The reported operation in al-Boukamal, roughly six miles from the border with Iraq, occurred about 4:45 p.m., the Syrian Arab News Agency reported, citing an unnamed government source.
Without confirming U.S. involvement, Iraqi government spokesman Ali al-Dabbagh said the group targeted in the raid was responsible for attacks in Iraq, including one recently that killed 13 police in an Iraqi village near the Syrian border, the Reuters news service reported.
"Iraq had asked Syria to hand over this group which uses Syria as a base for its terrorist activities," Dabbagh said.
But Syrian officials said that only civilians were killed, and on Sunday summoned the top U.S. diplomat in the country, Charge d'Affaires Maura Connelly, to notify her of "Syria's condemnation and complaint of this dangerous aggression," the Syrian Arab News Agency reported.
U.S. attacks inside Syria are extremely rare, though the U.S. military has stepped up security along Iraq's border with Syria in recent months to stem the traffic of fighters and weapons into Iraq. U.S. officials say many insurgents, particularly suicide bombers, arrive in Iraq via the Syrian border.
The U.S. military in Baghdad did not respond to an inquiry about the reported operation. A spokeswoman for the State Department, Joanne Moore, declined to comment.

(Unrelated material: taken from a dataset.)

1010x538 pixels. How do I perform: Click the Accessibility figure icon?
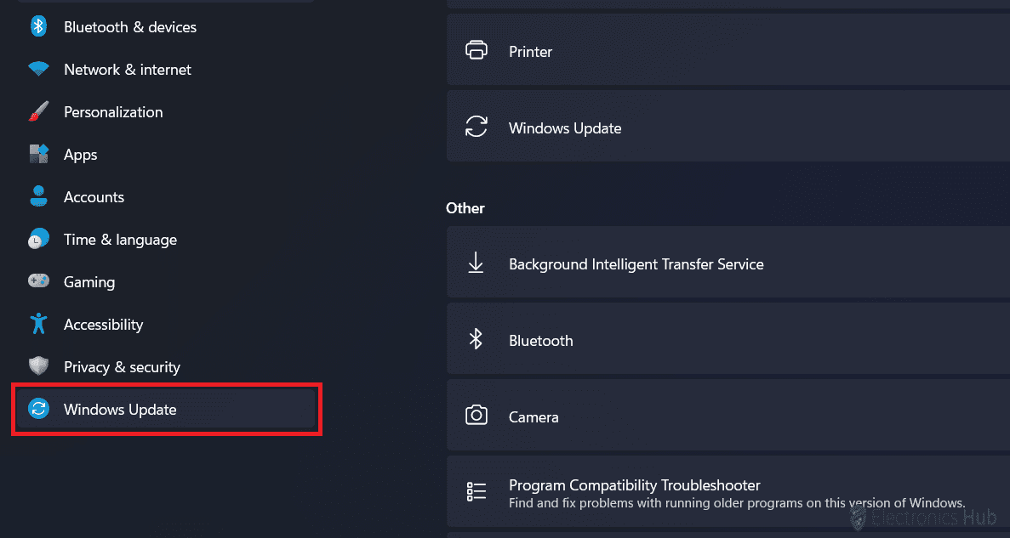(38, 325)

But the Associated Press quoted an unnamed U.S. military official as saying the Special Forces raid had targeted a network of foreign fighters that regularly crosses the border. "We are taking matters into our own hands," the official told the Associated Press, speaking on the condition of anonymity.
The Syrian press report said pilots opened fire on a building under construction. It provided names for three of the people it said were killed. A man identified as Daoud Mohammad al-Abdullah and his four sons were among the dead, the agency said. The others were identified as Ahmad Khalefa, Ali Abbas and his wife.

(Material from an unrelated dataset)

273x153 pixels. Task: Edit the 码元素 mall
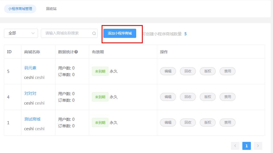pos(168,71)
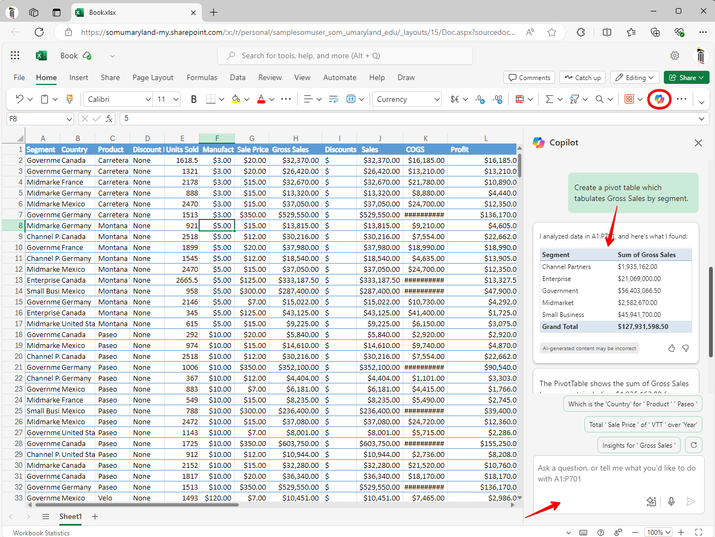Refresh the Copilot prompt suggestions

pyautogui.click(x=693, y=445)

"The aggressive helicopters later left for the Iraqi lands," the report said.
Syria also called on the Iraqi government to launch an investigation into the incident and condemned the United States's use of Iraq as a launchpad for military operations in Syria.
Jihad Makdissi, the press attaché for the Syrian Embassy in London, on Monday called the alleged raid "a sheer violation of international law." The structure targeted in the alleged raid was a "civilian building," Makdissi said, speaking by telephone from London. Those killed included the guardian of the building and his wife, Makdissi said.

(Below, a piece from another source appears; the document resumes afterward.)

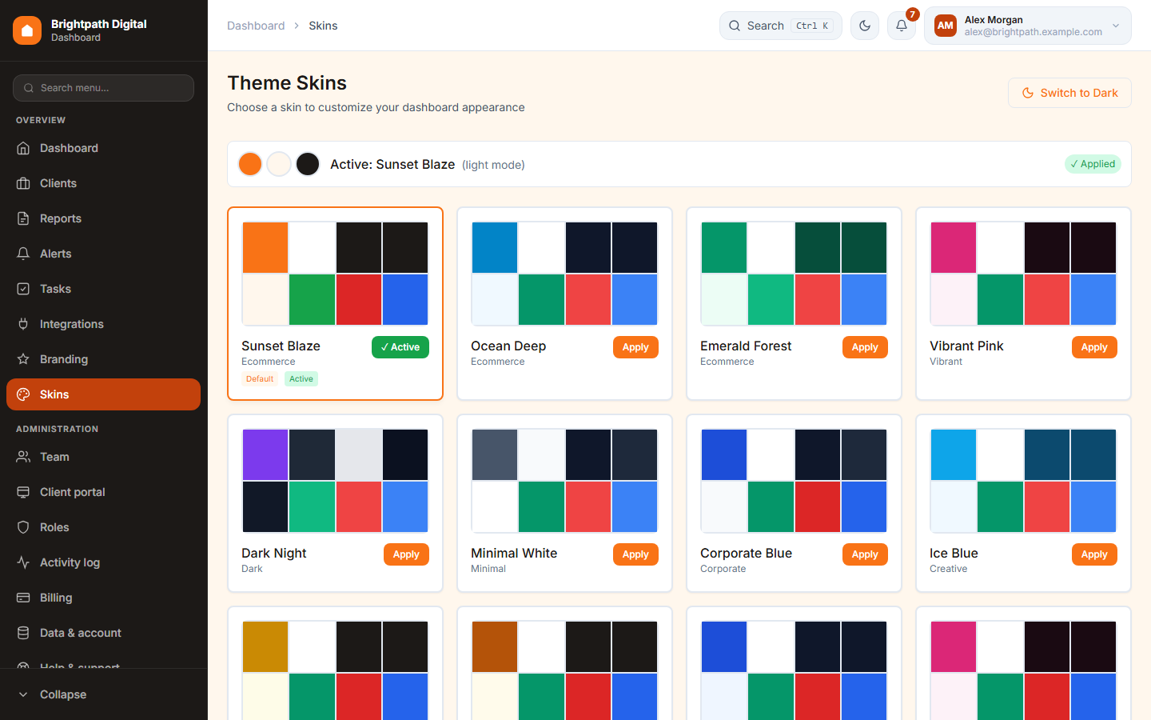Switch to Dark using the header button
This screenshot has height=720, width=1151.
(1069, 93)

"If it was an Al Qaeda house they should have shared their information with Syria before implementing the law of the jungle," Makdissi said. Syria had 10,000 troops deployed along the Iraq border, he said. "We are doing our very best . . . when America secures its border with Mexico 100 percent," then Americans can come and demand the same of Syria, he said.
Syrian state television Monday showed bullet casings littering the ground at what it said was the scene of the alleged U.S. raid.
The U.S. military estimates up to 90 percent of foreign fighters entering Iraq do so through Syria. Its conclusion is based in part on a records-cache allegedly belonging to Al Qaeda in Iraq that U.S. forces seized in the Iraqi town of Sinjar, near Syria, in summer 2007. The captured records noted the routes of hundreds of fighters through networks of travel "coordinators" in Syria, according to a July report by the Combating Terrorism Center at the U.S. military academy at West Point, which is translating and analyzing the seized records.
"The Syrian government has willingly ignored, and in some cases may have assisted, foreign fighters headed to Iraq," the civilian authors of the report for the West Point center concluded.
Speaking to reporters on Thursday, the commander of U.S. forces in western Iraq called Syria "problematic," and blamed fighters based in Syria for one cross-border raid in May.
"We do know that there are operatives that live, we believe, certainly -- let me say, the Iraqi security forces and the Iraqi intelligence forces feel that al Qaeda operatives and others operate, live pretty openly on the Syrian side. And periodically we know that they try to come across," the commander, Marine Maj. Gen. John Kelly, said.